■ **What you need to do**: In the data below, set down exactly the lines from the one containing "The image size" up to and including the one containing "Task: Select Half mode for LAN1". Leave the pictures out.

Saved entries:
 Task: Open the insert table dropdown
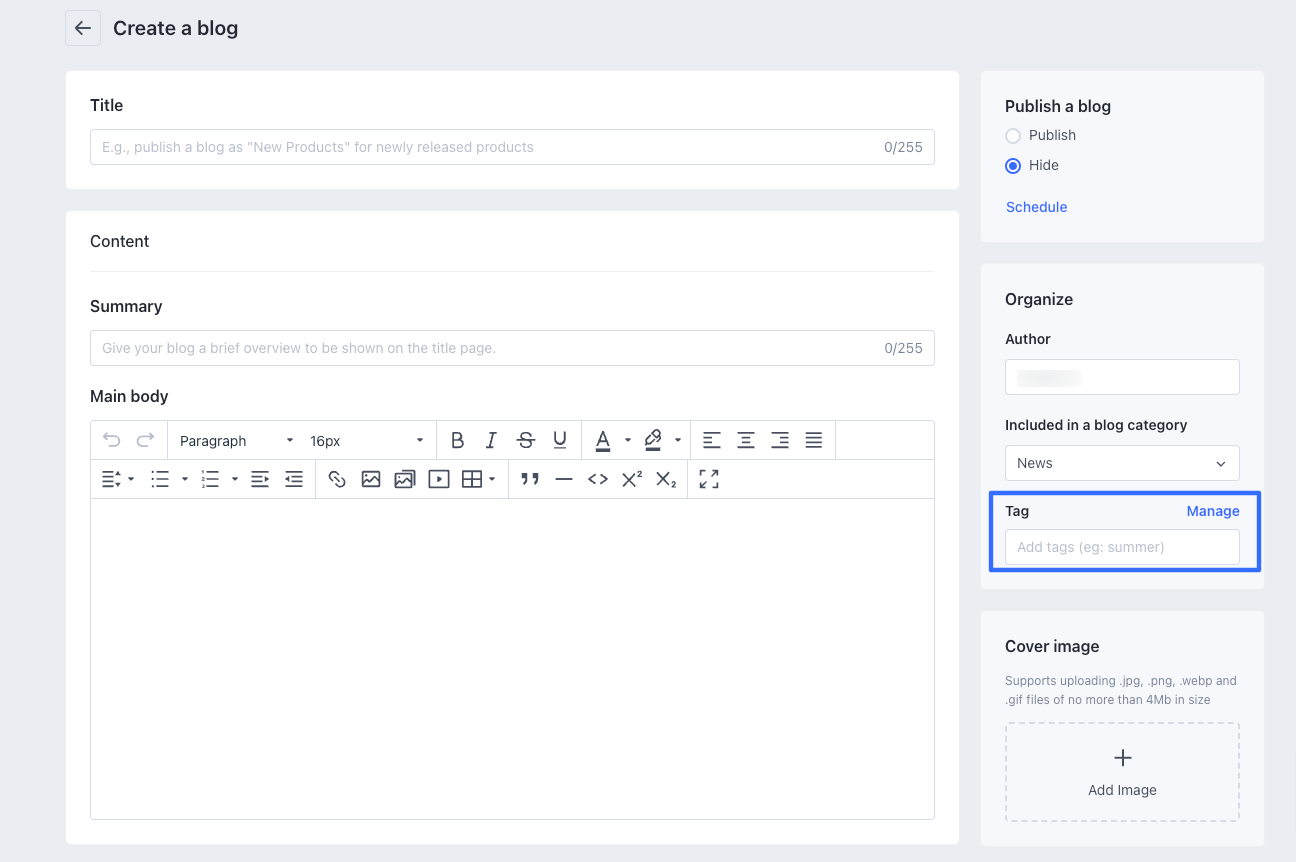coord(479,480)
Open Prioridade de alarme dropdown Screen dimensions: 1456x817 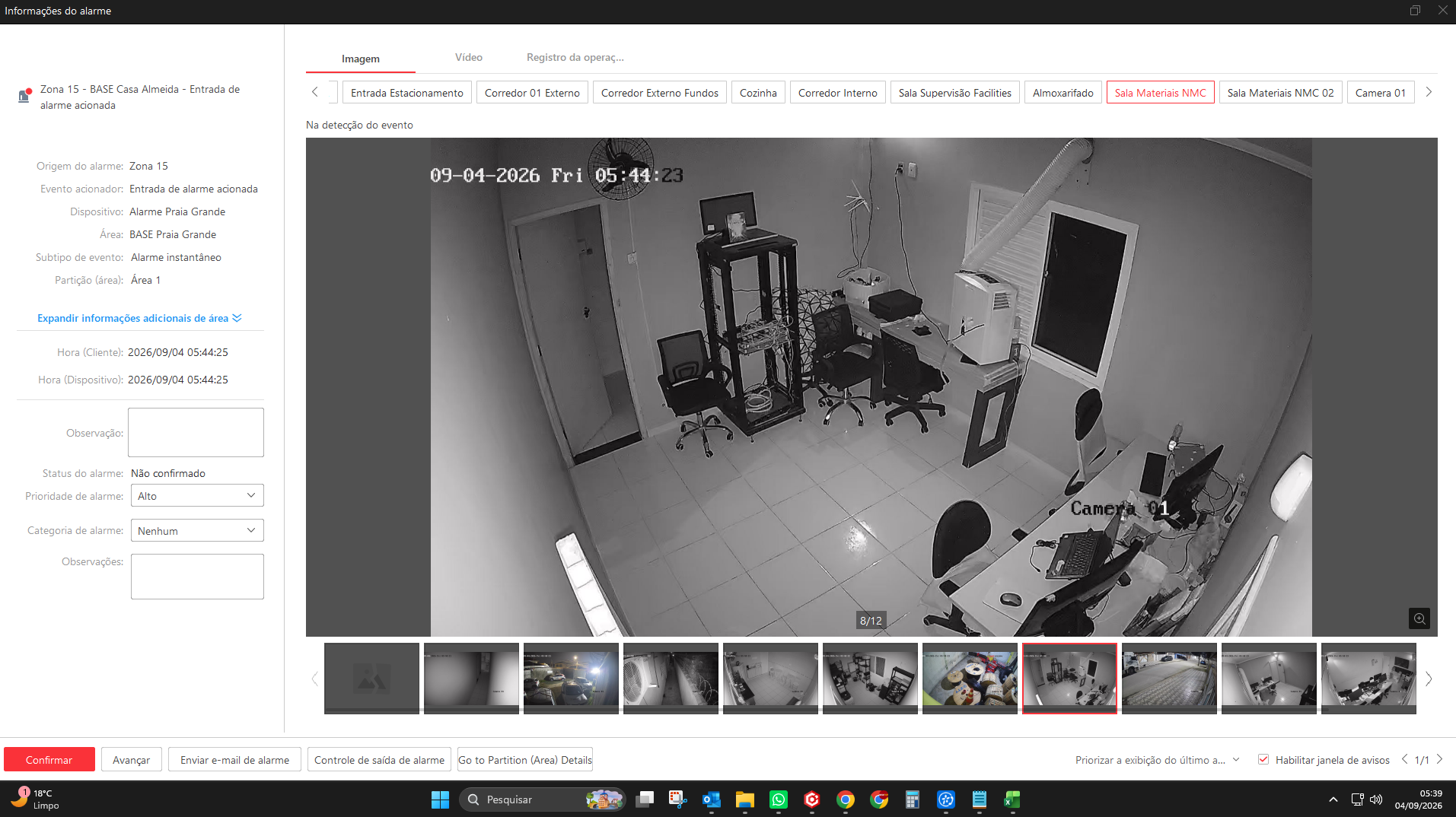click(x=197, y=495)
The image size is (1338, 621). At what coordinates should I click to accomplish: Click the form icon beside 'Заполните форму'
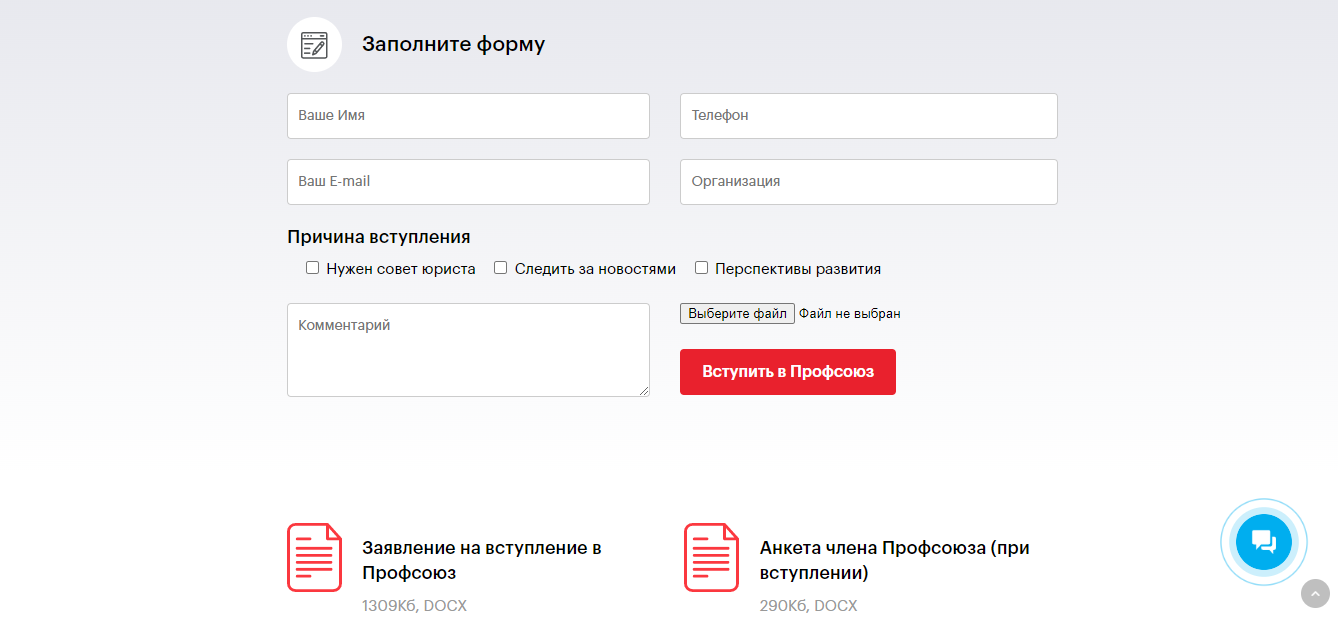click(x=314, y=45)
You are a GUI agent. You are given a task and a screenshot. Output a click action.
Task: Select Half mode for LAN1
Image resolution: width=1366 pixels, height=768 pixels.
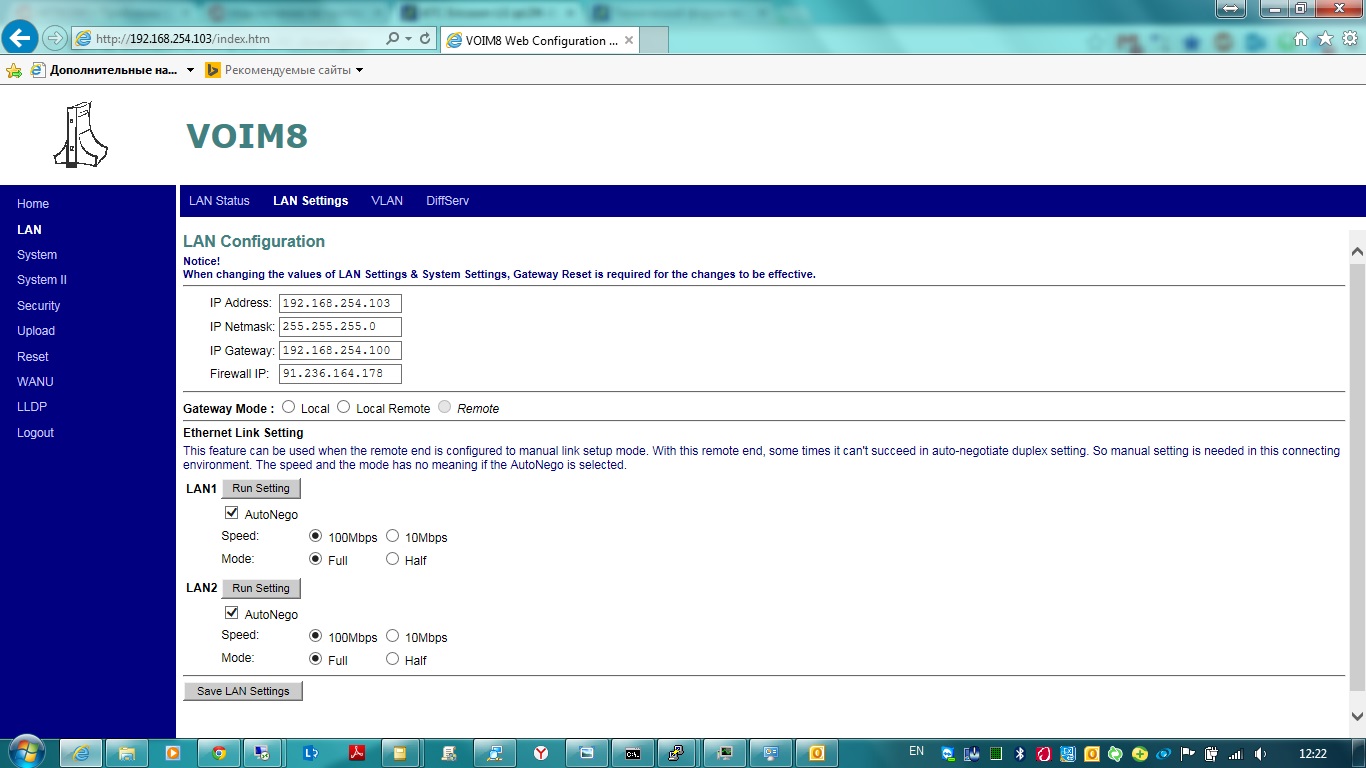(x=392, y=559)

■ **Your solution**:
The image size is (1338, 621). At what coordinates should I click to accomplish: Click the form icon beside 'Заполните форму'
click(x=314, y=45)
You are a GUI agent. You are given a task and a screenshot. Output a click action.
Task: Select Half mode for LAN1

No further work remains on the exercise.